From: James Burns on 3 Feb 2010 10:10 zuhair wrote: > On Feb 3, 12:39 am, Arturo Magidin <magi...(a)member.ams.org> wrote: >>On Feb 2, 11:26 pm, zuhair <zaljo...(a)gmail.com> wrote: >>Of course it is. If A is *any* countable set, then by definition there >>is a bijection f:A-->N. If t:A-->B is any map from A to the set of >>binary sequences, then since there is no bijection from N to B then tf^ >>{-1} (composing right to left) is not surjective. Since f^{-1} is >>bijective, nonsurjectivity of tf^{-1} implies that t is not >>surjective, thus proving that there can be no surjection from A to B >>either. [...] > Cantor's argument DOES show that every injection f from N to S > *provided that N is ordered in the natural way* and S is the set of > all infinite binary sequences, then f is not surjective. > > I have put an emphasis above on the clause "when N is ordered in the > natural way" > what I mean by that is N is ordered such that 0 is the first of all > members of N > then followed by 1 then followed by 2 then by 3 ,.... Look at Arturo Magidin's argument again, only substitute N', N with some arbitrary ordering, for the set A. (Is there a bijection between N' and N, you may ask.

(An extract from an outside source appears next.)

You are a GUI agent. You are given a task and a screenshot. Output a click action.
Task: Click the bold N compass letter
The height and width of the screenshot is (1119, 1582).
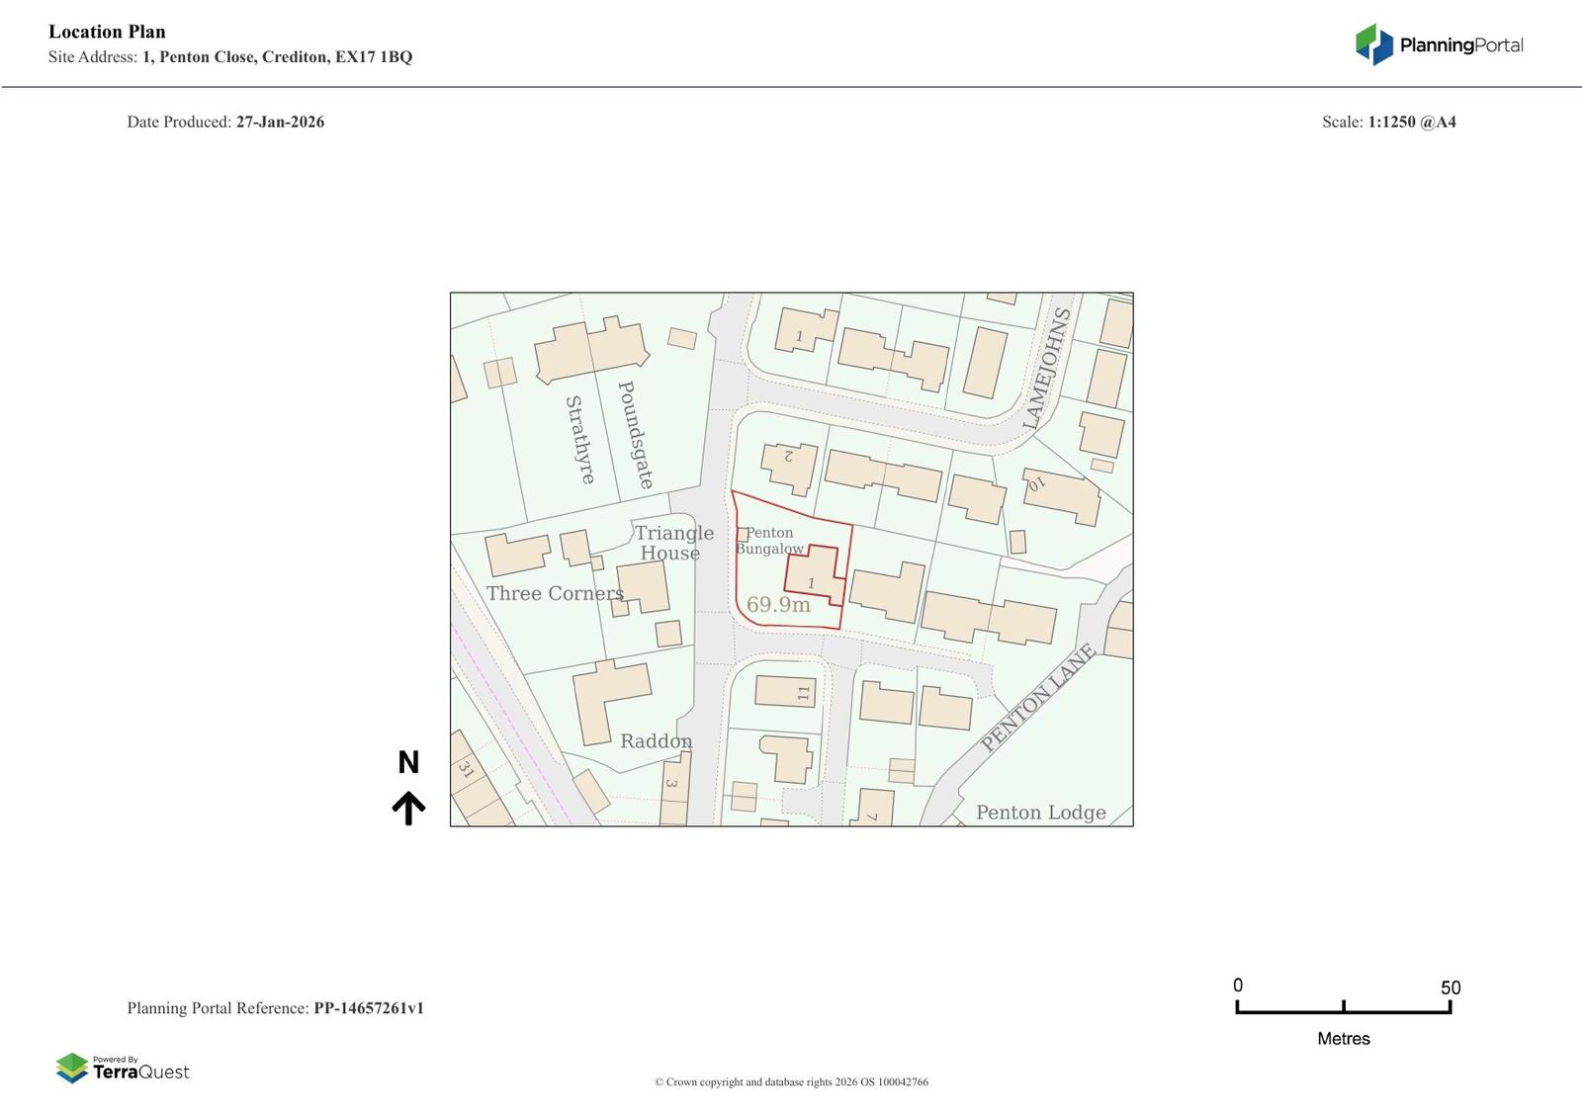408,763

Yes: i: N' -> N, i(n) = n.) It's not clear what your objection to using the standard ordering is. It doesn't stop existing just because you have distracted your audience with some other arbitrary ordering. Jim Burns
From: MoeBlee on 3 Feb 2010 12:01
Zuhair, It seems to me that your problem here is that you are failing to understand the principle of universal generalization. I've been telling you for a long time that your lack of study of the predicate calculus is a huge gap in your studies. Two specific points: The issue is even simpler than you've presented: We know that if there is no surjection from N onto the set of denumerable binary sequences then there is no bijection from N onto the set of denumerable binary sequences. You agree with this, I surmise. So, to prove that there is no bijection from N onto the set of denumerable binary sequences, all we have left to do is prove that, for any f that is a function from N to the set of denumerable binary sequeces, we have that f is not a surjection onto the set of denumerable binary sequences. And we do this by talking about an ARBITRARY f that is a function from N to set of denumerable binary sequences, as we then prove (via Cantor's method) that for this ARBITRARY f, it is not a surjection onto the set of denumerable binary sequences. Thus, since we assumed NOTHING about this f other than what we know about ANY f that is a function from N to the set of denumerable binary sequences, we may conclude that there is NO f that is a surjection from N onto the set of denumerable binary sequences. And so we are FINISHED. PERIOD. Also, in this context, please forget about this thing about "models" that you keep referring to. It is only confusing you and is not immediately relevant to the very simple proof that N is uncountable. MoeBlee |